Unfortunately, early studies about racial minorities and the environment have contributed to stereotypes that poor people and people of color are less interested in the environment than middle and upper-class white Americans.[3] For example, studies conducted by the Department of Interior in the 1960s and 1970s reported that whites were more likely to go camping and birdwatching than blacks and other minorities.[4] Findings like these were often interpreted as minorities having a lack of interest in these activities rather than a reflection of the historical social inequalities which reduce the ability for minorities to have enough income, access to transportation, or leisure time necessary to participate in outdoor activities.

An access road through Connecticut Hill Wildlife Management Area (Newfield, NY). Photo by author, 2016.

This misconception persists through the present day. A 2018 study by Pearson et al. has found that the public largely underestimates the environmental concerns of low-income and minority Americans.[5] This mistaken perception is sometimes employed to justify the low diversity in environmental fields. Pearson’s study also showed that words like “environmentalist” are more closely associated with whites, revealing an underlying cultural bias against minority participation in environmental fields and activities.

Yet, minority communities are not only concerned about the environment; they are often also the most vulnerable to environmental hazards and crises.[6] Therefore, we need to change the ways that minorities are perceived in relation to the environment in order to effectively remove current barriers impeding access to education, outdoor recreation, and environmental careers.

Research and management largely benefit those who are in charge of directing these efforts. The current lack of representation of minorities within environmental fields is especially troubling within the context of climate change, pollution, and resource scarcity. If minority communities are not a part of the processes through which these issues are addressed, then minority communities will continue to be marginalized through poor access to clean water, green spaces, climate resilience, and the like.

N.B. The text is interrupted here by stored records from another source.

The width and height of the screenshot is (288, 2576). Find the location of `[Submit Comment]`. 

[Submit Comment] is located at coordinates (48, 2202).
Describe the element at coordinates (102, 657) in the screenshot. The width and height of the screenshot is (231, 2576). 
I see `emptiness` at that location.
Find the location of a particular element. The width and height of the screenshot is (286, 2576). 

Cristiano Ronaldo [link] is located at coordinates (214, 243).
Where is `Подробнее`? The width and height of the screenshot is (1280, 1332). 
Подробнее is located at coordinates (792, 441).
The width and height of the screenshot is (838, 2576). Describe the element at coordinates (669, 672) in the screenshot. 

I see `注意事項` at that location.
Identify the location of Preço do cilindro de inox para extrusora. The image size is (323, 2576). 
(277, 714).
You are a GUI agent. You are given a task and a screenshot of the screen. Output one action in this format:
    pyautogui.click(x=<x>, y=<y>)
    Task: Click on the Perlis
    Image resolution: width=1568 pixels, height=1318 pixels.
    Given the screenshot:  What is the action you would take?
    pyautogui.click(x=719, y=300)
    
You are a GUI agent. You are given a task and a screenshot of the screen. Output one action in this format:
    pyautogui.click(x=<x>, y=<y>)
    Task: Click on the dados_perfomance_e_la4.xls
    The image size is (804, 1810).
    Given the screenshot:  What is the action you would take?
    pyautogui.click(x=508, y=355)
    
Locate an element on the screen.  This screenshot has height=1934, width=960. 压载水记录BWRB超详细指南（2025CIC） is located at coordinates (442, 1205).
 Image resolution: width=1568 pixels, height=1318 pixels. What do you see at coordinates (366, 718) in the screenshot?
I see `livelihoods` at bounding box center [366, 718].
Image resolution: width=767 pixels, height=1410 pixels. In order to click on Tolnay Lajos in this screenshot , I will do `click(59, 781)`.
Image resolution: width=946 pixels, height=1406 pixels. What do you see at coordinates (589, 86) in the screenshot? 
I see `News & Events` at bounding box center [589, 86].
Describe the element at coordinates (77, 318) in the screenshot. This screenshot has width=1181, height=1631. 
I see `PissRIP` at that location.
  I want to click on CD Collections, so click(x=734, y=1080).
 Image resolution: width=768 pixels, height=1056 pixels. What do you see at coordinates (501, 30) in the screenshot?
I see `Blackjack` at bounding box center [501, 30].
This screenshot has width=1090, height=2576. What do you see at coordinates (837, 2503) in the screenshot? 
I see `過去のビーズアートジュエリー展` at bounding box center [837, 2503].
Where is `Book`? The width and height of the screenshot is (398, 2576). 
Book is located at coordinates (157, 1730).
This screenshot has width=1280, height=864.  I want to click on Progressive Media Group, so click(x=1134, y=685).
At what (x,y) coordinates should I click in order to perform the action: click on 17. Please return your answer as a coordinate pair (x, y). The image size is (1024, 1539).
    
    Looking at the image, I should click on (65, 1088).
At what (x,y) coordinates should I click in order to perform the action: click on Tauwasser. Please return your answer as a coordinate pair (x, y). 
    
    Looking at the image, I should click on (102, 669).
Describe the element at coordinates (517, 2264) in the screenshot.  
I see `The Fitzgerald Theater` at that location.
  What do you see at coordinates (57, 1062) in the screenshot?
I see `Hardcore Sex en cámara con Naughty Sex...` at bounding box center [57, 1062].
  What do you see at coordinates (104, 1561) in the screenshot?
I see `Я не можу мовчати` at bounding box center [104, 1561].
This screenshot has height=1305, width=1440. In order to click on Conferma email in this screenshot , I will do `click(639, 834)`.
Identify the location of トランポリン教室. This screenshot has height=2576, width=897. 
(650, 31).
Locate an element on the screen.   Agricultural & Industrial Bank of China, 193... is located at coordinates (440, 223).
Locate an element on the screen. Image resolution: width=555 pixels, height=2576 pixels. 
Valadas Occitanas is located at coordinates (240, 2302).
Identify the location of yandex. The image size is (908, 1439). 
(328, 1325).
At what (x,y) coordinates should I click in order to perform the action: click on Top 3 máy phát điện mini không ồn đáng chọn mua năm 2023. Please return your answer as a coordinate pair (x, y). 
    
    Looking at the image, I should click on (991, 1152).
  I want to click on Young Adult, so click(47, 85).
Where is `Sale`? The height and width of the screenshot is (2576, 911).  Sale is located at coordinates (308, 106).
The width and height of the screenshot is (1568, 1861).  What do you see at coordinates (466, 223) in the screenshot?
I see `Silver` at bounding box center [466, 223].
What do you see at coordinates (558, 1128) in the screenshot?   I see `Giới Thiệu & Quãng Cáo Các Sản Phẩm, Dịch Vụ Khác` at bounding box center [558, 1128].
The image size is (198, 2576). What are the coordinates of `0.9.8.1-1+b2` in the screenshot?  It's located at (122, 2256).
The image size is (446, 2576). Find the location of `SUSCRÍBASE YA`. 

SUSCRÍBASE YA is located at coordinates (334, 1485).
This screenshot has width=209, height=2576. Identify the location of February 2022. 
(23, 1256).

An old growth Eastern hemlock (Tsuga canadensis) and its secondary growth hardwood neighbors in Ringwood Natural Area (Dryden, NY). Photo by author, 2017.

If there are greater opportunities for minorities to participate in the ways that the landscape is studied and managed, then we can become more embedded into American history and geography. There is a need for marginalized communities to take root in the environment in order to be able to thrive in it. In the language of plants, increasing diversity is a process of ecological succession. In the language of environmental justice, increasing diversity is a process of ecological success.

[1] U.S. Census Bureau. “U.S. Census Bureau projections show a slower growing, older, more diverse nation a half a century from now” (December 12, 2012).

[2] Dorceta E. Taylor, The State of Diversity in Environmental Organizations (Ann Arbor, MI: University of Michigan, 2014).

[3] Ibid.

[4] “Survey of Outdoor Recreation Activities: Preliminary Report,” U.S. Department of the Interior, Bureau of Outdoor Recreation (February 1970); “Survey of Outdoor Recreation Activities,” U.S. Department of the Interior, Bureau of Outdoor Recreation (1965).

[5] A.R. Pearson, J.P. Schuldt, R. Romero-Canyas, M.T. Ballew, and D. Larson-Konar, “Diverse segments of the US public underestimate the environmental concerns of minority and low-income Americans,” Proceedings of the National Academy of Sciences 115 (2018): 12429-12434.

[6] L. Downey and B. Hawkins, “Race, income, and environmental inequality in the United States,” Sociological Perspectives 51 (2008): 759-781.